Die Junge Alternative JA!, die sich seit jeher für eine nachhaltige und sinnvolle Velopolitik einsetzt, fuhr mit ca. 100 Aktivist*innen durch die Stadt und machte mit Unterstützung von „Dr. Minx“ Lärm für eine autofreie Innenstadt, mehr unentgeltliche Veloparkplätze mit Anbindemöglichkeit in der gesamten Stadt (besonders um den Bahnhof) und durchgängige Velowege, die genug breit sind, um andere Velos zu überholen. Zudem forderte sie mehr grüne Wellen für Velos und dass Rechtsabbiegen bei roten Ampeln für Velofahrende gestattet ist.
Und da wurde Ursula W. plötzlich bewusst, dass „ihre“ Velooffensive ja eigentlich auch in die selbe Richtung geht, das Ziel jedoch etwas verfehlt hatte. Es ist ja schon gut, rund um den Bahnhof Velostationen zu bauen, um die Kapazität und die Sicherheit für die Velofahrer*innen und deren Fahrräder zu erhöhen. Aber es kann nicht sein, dass Velostationen gebaut werden und dafür kostenlose Veloparkplätze abgeschafft werden. Denn viele Menschen, auch der Autor, sind nicht in der Lage, 150 Franken pro Jahr zu zahlen, um ihr Velo abzustellen.
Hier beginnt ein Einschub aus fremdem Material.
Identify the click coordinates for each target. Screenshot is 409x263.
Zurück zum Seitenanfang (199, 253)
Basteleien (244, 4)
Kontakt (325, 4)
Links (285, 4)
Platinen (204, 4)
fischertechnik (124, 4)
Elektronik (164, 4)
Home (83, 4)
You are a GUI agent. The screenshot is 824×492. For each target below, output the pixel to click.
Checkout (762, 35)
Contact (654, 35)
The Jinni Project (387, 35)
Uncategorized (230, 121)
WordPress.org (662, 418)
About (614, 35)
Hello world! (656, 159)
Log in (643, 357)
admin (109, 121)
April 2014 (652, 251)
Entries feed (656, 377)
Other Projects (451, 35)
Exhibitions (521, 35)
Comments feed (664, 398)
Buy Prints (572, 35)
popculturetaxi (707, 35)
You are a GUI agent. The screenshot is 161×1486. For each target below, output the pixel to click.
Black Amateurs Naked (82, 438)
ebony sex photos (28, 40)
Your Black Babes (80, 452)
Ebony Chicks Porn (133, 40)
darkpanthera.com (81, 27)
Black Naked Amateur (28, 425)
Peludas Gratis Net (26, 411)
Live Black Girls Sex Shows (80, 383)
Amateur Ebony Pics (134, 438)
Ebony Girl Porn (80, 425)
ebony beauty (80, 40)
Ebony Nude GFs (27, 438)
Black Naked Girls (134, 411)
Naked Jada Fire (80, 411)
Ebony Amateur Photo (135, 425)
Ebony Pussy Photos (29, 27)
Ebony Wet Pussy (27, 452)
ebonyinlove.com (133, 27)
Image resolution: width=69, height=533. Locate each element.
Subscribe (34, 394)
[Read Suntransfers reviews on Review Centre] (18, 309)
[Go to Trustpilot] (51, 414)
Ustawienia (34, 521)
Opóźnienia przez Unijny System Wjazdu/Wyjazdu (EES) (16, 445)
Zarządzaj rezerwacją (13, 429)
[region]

Damit geht der Reiz des Velos, nämlich das es billig und trotzdem schnell ist, verloren.
Ein weiteres Beispiel für die verfehlte Velopolitik ist der Bahnhofsvorplatz hinter der Heilliggeistkirche. Dort hat die Stadt Veloparkplätze anzeichnen lassen, jedoch keine Anbindemöglichkeiten zu Verfügung gestellt. Wäre es wirklich so ein Aufwand gewesen, ein Baugesuch dafür einzureichen? Wahrscheinlich nicht. Es war aber einfacher, keine hinzustellen und somit kein Gesuch einzureichen.
Und zum Abschluss dieses Textes kommen wir noch auf das Projekt, welches den Autor dieses Textes an der gesamten Velooffensive am meisten stört: die Velo- und Fussgängerbrücke. Die Velobrücke soll zwischen der äusseren Enge und der Standstrasse gespannt werden. Für viele Leute die zum Beispiel in der Längasse wohnen und zum Breitenrainplatz müssen, ist dies jedoch sehr unattraktiv. Da überlegt man sich plötzlich doch zwei Mal, ob man nicht lieber über die Lorrainebrücke fährt und wahrscheinlich viel schneller ist. Zudem wird die Brücke sehr bald von Touristen überfüllt sein, die ein schönes Foto von Bern machen wollen. Mehr Standortwerbung als Veloförderung also.
Ursula W. kehrte ihr Velo* um und fuhr zurück ins Büro. Sie hatte noch viel Arbeit vor sich.
* Ursula W. hat uns darauf hingewiesen, dass sie kein E-Bike fährt. Wir entschuldigen uns für die fälschliche erste Version des Textes.